A person who, at any time, was a senior manager in relation to a relevant authorised person is guilty of misconduct if all of the following conditions are met… [including that] the senior manager did not take such steps as a person in the senior manager’s position could reasonably be expected to take to avoid the contravention occurring (or continuing).

The standard is repeated in the Senior Manager Conduct Rules — SC1, SC2 and SC3 all use the formulation “you must take reasonable steps to ensure…”. The unifying test is what a reasonable senior manager in the SMF’s position would have done.

The standard is not perfection. It is not what an idealised perfect senior manager would do.

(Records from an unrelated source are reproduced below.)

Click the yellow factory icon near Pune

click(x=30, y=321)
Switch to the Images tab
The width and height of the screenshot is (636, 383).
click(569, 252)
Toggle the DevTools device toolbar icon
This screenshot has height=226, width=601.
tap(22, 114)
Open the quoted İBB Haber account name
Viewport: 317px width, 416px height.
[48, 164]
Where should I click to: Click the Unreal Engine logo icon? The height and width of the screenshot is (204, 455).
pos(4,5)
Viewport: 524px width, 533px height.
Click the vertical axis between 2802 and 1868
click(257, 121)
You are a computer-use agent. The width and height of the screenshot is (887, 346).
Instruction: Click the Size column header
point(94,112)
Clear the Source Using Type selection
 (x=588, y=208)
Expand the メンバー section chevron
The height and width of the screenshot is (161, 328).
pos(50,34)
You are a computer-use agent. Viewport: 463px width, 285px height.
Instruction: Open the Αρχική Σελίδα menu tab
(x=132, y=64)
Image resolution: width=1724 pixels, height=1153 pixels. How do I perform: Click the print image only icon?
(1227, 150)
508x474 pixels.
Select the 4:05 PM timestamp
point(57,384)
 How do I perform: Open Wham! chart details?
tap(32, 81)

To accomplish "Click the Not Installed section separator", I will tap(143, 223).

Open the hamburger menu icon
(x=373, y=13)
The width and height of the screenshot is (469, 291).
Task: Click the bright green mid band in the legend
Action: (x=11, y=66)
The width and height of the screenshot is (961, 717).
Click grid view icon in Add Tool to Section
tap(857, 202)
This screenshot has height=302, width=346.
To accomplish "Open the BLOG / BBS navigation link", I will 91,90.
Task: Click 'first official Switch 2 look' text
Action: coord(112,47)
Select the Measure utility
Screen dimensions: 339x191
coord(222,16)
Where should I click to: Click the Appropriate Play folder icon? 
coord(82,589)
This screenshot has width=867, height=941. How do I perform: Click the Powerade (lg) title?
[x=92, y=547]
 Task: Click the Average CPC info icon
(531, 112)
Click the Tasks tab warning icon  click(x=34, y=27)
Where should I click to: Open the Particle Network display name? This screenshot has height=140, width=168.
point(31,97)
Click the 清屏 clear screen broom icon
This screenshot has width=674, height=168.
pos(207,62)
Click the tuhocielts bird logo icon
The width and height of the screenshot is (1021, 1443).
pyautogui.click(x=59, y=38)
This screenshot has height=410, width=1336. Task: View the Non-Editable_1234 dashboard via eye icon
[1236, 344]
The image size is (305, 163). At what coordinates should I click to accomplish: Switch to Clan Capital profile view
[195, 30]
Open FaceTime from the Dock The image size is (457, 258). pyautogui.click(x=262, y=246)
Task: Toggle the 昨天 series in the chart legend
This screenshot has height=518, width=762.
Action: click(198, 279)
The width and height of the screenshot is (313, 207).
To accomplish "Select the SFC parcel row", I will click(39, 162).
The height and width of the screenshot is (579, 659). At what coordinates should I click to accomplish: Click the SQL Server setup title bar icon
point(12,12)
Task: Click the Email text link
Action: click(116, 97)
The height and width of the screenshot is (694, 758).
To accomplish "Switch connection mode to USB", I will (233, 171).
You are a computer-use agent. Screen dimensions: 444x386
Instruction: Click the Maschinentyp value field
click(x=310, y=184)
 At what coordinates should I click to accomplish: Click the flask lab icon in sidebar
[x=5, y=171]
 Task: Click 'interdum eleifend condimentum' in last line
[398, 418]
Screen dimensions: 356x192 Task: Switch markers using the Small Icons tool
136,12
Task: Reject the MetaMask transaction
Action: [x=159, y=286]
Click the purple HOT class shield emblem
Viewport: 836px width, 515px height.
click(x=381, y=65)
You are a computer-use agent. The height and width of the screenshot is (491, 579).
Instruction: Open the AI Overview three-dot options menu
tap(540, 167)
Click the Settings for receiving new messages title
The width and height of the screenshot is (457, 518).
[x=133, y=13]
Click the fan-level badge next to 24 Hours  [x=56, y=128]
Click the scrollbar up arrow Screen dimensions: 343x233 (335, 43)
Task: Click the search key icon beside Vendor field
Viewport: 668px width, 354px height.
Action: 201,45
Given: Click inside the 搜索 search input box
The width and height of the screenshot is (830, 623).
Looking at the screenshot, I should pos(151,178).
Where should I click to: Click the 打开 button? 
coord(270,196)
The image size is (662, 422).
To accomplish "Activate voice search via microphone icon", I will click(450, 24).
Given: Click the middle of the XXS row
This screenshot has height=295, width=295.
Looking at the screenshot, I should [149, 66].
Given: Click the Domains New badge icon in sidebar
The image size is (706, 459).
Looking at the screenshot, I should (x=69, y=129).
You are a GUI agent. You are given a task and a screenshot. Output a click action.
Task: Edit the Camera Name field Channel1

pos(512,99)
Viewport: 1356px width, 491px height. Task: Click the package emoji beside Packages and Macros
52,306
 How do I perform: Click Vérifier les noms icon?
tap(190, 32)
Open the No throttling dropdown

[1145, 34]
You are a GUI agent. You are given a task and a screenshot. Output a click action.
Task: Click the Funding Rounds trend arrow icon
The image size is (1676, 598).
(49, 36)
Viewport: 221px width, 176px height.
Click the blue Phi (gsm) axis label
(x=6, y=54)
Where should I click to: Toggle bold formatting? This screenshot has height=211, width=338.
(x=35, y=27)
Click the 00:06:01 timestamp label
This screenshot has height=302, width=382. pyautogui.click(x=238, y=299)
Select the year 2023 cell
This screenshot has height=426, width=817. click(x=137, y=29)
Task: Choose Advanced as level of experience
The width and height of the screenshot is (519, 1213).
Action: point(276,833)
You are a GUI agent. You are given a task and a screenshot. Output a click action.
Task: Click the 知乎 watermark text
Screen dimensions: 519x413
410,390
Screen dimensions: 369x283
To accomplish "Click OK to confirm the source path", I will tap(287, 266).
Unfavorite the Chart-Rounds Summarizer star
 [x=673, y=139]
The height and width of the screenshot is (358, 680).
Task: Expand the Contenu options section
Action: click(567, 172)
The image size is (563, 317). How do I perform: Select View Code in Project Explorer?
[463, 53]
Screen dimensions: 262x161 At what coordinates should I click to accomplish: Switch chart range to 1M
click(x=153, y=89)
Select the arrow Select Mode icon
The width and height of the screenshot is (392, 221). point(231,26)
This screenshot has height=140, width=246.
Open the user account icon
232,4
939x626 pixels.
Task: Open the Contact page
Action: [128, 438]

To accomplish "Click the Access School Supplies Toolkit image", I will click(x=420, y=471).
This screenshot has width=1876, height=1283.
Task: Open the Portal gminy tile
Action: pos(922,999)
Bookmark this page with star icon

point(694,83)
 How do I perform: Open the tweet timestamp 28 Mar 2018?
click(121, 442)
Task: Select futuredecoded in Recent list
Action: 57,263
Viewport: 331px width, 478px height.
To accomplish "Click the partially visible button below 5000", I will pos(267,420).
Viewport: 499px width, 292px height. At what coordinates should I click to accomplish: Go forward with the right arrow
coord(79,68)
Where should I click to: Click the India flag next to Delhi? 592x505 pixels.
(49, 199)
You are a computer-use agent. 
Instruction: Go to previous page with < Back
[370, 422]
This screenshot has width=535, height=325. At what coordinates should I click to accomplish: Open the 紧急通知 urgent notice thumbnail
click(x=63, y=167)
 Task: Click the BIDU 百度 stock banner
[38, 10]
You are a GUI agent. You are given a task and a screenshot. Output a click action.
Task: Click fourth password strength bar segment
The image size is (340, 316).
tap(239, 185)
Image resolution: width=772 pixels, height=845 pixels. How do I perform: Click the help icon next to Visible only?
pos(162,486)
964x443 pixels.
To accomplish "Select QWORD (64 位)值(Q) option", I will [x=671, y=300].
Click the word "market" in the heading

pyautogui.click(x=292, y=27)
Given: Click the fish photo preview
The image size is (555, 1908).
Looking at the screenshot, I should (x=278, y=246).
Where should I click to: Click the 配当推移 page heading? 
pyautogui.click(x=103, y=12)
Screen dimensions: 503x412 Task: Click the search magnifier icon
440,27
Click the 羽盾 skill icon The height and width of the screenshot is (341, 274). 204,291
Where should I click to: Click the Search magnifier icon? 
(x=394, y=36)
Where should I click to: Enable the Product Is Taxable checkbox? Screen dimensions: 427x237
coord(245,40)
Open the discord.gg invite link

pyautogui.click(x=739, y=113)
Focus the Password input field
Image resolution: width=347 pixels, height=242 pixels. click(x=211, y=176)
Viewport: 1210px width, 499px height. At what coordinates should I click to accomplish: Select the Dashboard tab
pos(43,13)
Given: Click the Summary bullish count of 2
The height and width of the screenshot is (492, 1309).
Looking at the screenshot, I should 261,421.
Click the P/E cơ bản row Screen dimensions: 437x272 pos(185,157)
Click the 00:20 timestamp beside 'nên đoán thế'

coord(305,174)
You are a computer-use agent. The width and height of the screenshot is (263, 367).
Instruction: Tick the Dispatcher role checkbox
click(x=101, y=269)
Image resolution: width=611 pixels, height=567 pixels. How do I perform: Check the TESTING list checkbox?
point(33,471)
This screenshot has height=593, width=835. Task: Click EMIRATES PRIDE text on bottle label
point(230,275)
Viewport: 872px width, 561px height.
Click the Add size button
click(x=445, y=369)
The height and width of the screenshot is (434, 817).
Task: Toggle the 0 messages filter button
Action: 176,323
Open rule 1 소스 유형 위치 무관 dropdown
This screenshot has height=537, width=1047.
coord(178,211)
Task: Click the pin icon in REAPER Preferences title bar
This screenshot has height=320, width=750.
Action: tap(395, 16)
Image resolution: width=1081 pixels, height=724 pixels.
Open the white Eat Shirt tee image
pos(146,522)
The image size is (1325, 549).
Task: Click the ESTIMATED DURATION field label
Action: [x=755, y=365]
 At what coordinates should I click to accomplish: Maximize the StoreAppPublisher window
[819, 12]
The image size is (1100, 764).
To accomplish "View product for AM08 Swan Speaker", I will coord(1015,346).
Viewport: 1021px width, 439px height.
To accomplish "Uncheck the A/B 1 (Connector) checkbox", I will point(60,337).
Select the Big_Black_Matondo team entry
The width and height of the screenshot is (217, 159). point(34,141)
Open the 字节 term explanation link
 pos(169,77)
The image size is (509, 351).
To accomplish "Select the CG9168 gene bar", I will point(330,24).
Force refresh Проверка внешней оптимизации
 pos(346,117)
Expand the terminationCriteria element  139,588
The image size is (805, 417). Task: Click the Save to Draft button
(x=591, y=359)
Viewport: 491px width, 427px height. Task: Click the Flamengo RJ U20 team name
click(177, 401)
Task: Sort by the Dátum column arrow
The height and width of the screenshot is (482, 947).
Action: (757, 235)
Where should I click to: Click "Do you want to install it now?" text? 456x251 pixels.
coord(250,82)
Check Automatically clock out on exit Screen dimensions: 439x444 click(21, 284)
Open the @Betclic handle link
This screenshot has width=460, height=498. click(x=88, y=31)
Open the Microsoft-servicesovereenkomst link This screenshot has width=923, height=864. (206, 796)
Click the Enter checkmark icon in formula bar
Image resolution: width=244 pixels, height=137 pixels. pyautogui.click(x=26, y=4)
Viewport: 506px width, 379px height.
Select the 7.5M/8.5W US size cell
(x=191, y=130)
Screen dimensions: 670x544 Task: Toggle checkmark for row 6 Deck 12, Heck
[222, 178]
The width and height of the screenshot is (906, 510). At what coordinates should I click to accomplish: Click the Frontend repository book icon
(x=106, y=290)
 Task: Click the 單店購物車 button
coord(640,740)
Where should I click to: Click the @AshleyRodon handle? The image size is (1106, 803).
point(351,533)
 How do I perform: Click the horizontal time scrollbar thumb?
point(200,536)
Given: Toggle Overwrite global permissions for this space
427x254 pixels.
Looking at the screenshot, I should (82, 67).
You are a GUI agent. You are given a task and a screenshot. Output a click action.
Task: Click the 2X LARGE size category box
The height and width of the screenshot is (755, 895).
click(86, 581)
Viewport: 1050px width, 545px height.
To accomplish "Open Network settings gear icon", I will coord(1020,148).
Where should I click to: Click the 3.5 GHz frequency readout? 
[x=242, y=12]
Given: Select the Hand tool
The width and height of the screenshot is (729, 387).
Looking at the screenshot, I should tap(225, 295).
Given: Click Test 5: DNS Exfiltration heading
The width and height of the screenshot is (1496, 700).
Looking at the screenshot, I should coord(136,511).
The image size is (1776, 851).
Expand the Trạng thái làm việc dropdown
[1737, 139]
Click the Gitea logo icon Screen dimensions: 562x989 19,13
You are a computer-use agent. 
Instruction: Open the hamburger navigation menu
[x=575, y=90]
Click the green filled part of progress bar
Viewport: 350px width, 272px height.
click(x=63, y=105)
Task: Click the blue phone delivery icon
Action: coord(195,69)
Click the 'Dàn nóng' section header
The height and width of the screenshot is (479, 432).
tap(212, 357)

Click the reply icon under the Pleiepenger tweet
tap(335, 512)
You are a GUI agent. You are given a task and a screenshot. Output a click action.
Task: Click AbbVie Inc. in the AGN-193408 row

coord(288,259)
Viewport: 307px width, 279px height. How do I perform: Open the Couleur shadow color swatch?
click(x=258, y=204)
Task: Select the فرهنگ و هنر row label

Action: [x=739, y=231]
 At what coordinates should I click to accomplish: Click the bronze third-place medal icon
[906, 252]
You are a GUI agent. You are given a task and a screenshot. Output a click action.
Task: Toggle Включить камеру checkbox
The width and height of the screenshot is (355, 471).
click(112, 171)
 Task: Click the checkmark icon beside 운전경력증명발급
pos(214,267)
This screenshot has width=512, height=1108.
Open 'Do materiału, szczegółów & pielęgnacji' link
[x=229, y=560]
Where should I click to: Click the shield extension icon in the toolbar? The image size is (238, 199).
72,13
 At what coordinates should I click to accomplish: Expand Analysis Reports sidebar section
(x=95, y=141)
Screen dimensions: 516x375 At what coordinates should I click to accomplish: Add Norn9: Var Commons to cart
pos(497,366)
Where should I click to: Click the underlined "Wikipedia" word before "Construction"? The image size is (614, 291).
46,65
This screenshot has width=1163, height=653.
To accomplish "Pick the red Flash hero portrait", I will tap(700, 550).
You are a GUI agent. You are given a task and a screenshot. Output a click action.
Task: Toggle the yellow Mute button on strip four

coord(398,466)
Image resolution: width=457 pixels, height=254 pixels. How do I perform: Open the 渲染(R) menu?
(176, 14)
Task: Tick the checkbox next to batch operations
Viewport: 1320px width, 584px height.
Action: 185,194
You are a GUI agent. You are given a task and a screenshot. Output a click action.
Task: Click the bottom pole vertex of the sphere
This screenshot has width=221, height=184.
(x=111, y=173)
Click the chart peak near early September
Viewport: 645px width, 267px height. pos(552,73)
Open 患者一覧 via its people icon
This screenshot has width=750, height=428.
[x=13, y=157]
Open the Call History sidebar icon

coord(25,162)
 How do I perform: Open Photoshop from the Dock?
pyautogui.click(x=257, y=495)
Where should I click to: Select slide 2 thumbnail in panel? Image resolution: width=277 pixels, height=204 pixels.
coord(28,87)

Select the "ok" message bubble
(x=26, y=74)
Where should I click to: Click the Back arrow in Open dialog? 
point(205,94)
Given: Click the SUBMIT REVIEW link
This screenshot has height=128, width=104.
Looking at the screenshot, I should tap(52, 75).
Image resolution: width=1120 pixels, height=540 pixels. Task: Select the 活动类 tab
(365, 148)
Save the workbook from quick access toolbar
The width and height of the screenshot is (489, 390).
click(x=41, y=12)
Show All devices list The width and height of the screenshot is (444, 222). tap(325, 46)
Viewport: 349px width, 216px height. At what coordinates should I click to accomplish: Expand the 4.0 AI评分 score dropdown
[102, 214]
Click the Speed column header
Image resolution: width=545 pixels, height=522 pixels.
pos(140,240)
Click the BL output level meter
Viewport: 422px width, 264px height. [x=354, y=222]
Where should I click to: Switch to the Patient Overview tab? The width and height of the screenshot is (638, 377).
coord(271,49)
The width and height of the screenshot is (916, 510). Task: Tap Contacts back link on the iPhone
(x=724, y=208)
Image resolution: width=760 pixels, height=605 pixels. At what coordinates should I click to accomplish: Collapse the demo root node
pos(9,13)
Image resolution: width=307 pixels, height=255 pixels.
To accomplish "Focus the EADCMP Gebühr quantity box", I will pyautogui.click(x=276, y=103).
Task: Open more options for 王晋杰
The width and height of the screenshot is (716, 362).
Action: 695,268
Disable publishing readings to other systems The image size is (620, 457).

It is what a reasonable senior manager in the SMF’s actual position — with the SMF’s actual responsibilities, information, resources, and constraints — could reasonably be expected to do. This contextual standard is important: what is reasonable for the SMF of a small Core firm differs from what is reasonable for the SMF of a large Enhanced firm with extensive resources.

The Five Pillars of a Reasonable Steps Defence

Drawing on FCA enforcement decisions, FCA published guidance, and the practitioner literature, a credible reasonable steps defence typically rests on five pillars:

1. Awareness

The SMF must demonstrate awareness of the relevant matters in their area — the controls that exist, the risks that are present, the regulatory requirements that apply, and the operational reality of their function. SMFs who are demonstrably uninformed about their area cannot make out a reasonable steps defence even if they delegated effectively.

Evidence: induction records, ongoing training, briefing documents reviewed, committee papers attended to, business reviews conducted.

2. Active oversight

Awareness alone is not enough. The SMF must demonstrate active engagement with the area — receiving and reviewing relevant reports, asking questions, requesting additional information where appropriate, and maintaining ongoing line of sight rather than purely retrospective awareness.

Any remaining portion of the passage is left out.